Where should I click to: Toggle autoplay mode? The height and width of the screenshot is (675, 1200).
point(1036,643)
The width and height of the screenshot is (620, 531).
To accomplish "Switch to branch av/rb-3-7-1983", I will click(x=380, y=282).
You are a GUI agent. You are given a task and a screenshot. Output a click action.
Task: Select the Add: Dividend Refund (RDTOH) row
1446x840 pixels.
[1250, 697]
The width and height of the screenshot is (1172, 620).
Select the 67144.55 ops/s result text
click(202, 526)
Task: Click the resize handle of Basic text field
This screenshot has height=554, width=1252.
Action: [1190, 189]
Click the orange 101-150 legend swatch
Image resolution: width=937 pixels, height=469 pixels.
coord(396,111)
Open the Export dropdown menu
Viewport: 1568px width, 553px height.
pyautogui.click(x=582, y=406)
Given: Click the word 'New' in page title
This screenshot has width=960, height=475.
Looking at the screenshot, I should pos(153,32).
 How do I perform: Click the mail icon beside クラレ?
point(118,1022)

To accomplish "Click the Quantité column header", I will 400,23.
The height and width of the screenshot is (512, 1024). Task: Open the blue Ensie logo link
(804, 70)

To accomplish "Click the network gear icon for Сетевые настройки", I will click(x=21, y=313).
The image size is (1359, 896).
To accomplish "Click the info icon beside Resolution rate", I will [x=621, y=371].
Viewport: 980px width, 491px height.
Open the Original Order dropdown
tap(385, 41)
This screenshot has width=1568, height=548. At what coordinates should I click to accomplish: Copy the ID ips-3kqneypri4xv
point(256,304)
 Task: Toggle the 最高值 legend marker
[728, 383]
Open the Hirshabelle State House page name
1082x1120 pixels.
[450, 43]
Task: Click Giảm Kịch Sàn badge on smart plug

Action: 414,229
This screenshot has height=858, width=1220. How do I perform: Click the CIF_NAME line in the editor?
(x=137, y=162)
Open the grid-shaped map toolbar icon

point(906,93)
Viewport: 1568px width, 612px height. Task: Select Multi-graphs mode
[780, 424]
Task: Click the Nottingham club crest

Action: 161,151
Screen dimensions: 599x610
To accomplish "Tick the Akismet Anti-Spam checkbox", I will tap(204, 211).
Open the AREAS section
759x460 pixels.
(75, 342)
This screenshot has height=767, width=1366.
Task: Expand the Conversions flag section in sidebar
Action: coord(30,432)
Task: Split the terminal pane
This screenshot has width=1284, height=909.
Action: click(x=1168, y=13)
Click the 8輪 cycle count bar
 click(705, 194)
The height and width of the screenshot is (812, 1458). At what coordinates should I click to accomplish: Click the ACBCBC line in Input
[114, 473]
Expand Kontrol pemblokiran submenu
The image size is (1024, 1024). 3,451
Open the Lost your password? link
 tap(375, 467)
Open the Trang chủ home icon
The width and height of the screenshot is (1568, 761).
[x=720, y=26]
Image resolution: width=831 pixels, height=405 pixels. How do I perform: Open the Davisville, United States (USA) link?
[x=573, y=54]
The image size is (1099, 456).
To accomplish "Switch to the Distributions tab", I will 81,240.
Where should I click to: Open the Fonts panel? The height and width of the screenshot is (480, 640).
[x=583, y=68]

*What to produce:*
Copy out each record exactly as given, omitting none.

*Response for this exercise:*
Where should I click to: Toggle autoplay mode? The height and width of the screenshot is (675, 1200).
point(1036,643)
The width and height of the screenshot is (620, 531).
To accomplish "Switch to branch av/rb-3-7-1983", I will click(x=380, y=282).
You are a GUI agent. You are given a task and a screenshot. Output a click action.
Task: Select the Add: Dividend Refund (RDTOH) row
1446x840 pixels.
[1250, 697]
The width and height of the screenshot is (1172, 620).
Select the 67144.55 ops/s result text
click(202, 526)
Task: Click the resize handle of Basic text field
This screenshot has height=554, width=1252.
Action: [1190, 189]
Click the orange 101-150 legend swatch
Image resolution: width=937 pixels, height=469 pixels.
coord(396,111)
Open the Export dropdown menu
Viewport: 1568px width, 553px height.
pyautogui.click(x=582, y=406)
Given: Click the word 'New' in page title
This screenshot has width=960, height=475.
Looking at the screenshot, I should pos(153,32).
 How do I perform: Click the mail icon beside クラレ?
point(118,1022)

To accomplish "Click the Quantité column header", I will 400,23.
The height and width of the screenshot is (512, 1024). Task: Open the blue Ensie logo link
(804, 70)

To accomplish "Click the network gear icon for Сетевые настройки", I will click(x=21, y=313).
The image size is (1359, 896).
To accomplish "Click the info icon beside Resolution rate", I will [x=621, y=371].
Viewport: 980px width, 491px height.
Open the Original Order dropdown
tap(385, 41)
This screenshot has width=1568, height=548. At what coordinates should I click to accomplish: Copy the ID ips-3kqneypri4xv
point(256,304)
 Task: Toggle the 最高值 legend marker
[728, 383]
Open the Hirshabelle State House page name
1082x1120 pixels.
[450, 43]
Task: Click Giảm Kịch Sàn badge on smart plug

Action: 414,229
This screenshot has height=858, width=1220. How do I perform: Click the CIF_NAME line in the editor?
(x=137, y=162)
Open the grid-shaped map toolbar icon

point(906,93)
Viewport: 1568px width, 612px height. Task: Select Multi-graphs mode
[780, 424]
Task: Click the Nottingham club crest

Action: 161,151
Screen dimensions: 599x610
To accomplish "Tick the Akismet Anti-Spam checkbox", I will tap(204, 211).
Open the AREAS section
759x460 pixels.
(75, 342)
This screenshot has height=767, width=1366.
Task: Expand the Conversions flag section in sidebar
Action: coord(30,432)
Task: Split the terminal pane
This screenshot has width=1284, height=909.
Action: click(x=1168, y=13)
Click the 8輪 cycle count bar
 click(705, 194)
The height and width of the screenshot is (812, 1458). At what coordinates should I click to accomplish: Click the ACBCBC line in Input
[114, 473]
Expand Kontrol pemblokiran submenu
The image size is (1024, 1024). 3,451
Open the Lost your password? link
 tap(375, 467)
Open the Trang chủ home icon
The width and height of the screenshot is (1568, 761).
[x=720, y=26]
Image resolution: width=831 pixels, height=405 pixels. How do I perform: Open the Davisville, United States (USA) link?
[x=573, y=54]
The image size is (1099, 456).
To accomplish "Switch to the Distributions tab", I will 81,240.
Where should I click to: Open the Fonts panel? The height and width of the screenshot is (480, 640).
[x=583, y=68]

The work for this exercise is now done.